▶ [DOCUMENT EXCERPT]
begin

[Math] Computing Hermite Normal Form using Extended Euclidean Algorithm

algorithmseuclidean-geometry

I am trying to calculate the Hermite Normal Form of a square $n \times n$ matrix using the Extended Euclidean Algorithm to compute the columns of the HNF matrix, rather than the standard (column) matrix operations. According to Cohen [Coh93], this is possible using the following algorithm, where $a_{i,j}$ denotes the coefficients of a matrix $A$, $A_{j}$ denotes column $j$ of the matrix $A$, and $B$ is an auxiliary column vector.

end

(Word and element location data)

begin

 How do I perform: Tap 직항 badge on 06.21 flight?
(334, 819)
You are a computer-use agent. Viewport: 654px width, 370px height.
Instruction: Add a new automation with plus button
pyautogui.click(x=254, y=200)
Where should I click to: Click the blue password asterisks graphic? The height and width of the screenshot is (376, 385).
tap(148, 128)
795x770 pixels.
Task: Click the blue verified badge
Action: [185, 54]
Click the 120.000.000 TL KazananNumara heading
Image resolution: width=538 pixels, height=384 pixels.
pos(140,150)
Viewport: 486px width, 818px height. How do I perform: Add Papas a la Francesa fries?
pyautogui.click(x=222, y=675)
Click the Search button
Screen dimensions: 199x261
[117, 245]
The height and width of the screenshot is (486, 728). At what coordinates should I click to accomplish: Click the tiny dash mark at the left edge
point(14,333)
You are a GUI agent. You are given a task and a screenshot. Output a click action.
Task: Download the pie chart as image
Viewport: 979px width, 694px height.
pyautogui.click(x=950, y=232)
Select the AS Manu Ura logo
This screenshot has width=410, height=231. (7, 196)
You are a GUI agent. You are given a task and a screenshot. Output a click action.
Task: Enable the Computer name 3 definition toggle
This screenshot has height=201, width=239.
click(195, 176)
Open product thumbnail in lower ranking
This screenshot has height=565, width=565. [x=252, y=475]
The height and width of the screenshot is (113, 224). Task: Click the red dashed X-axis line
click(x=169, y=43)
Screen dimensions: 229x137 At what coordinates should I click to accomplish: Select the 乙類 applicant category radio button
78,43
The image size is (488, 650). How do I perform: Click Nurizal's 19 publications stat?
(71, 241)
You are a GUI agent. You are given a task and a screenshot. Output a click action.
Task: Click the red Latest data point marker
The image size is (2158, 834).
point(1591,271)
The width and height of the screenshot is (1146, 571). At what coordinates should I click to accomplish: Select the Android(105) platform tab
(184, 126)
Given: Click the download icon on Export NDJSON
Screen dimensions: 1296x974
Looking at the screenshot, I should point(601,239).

end

▶ [PARTS OF THE EXERCISE]
a. In the Hermite Normal Form post, why does the poster consider it possible to compute the columns of the HNF matrix with the Extended Euclidean Algorithm instead of standard column operations? Answer in one to three sentences.
b. In the Hermite Normal Form post, what does $B$ denote?
c. Retype the stretch of the Hermite Normal Form post from "algorithmseuclidean-geometry" through "auxiliary column vector.".

▶ [SET OF ANSWERS]
a. The poster cites Cohen [Coh93], according to whom this can be done with a specific algorithm. That algorithm uses the matrix coefficients $a_{i,j}$, the columns $A_{j}$, and an auxiliary column vector $B$.

b. $B$ is an auxiliary column vector.

c.
algorithmseuclidean-geometry

I am trying to calculate the Hermite Normal Form of a square $n \times n$ matrix using the Extended Euclidean Algorithm to compute the columns of the HNF matrix, rather than the standard (column) matrix operations. According to Cohen [Coh93], this is possible using the following algorithm, where $a_{i,j}$ denotes the coefficients of a matrix $A$, $A_{j}$ denotes column $j$ of the matrix $A$, and $B$ is an auxiliary column vector.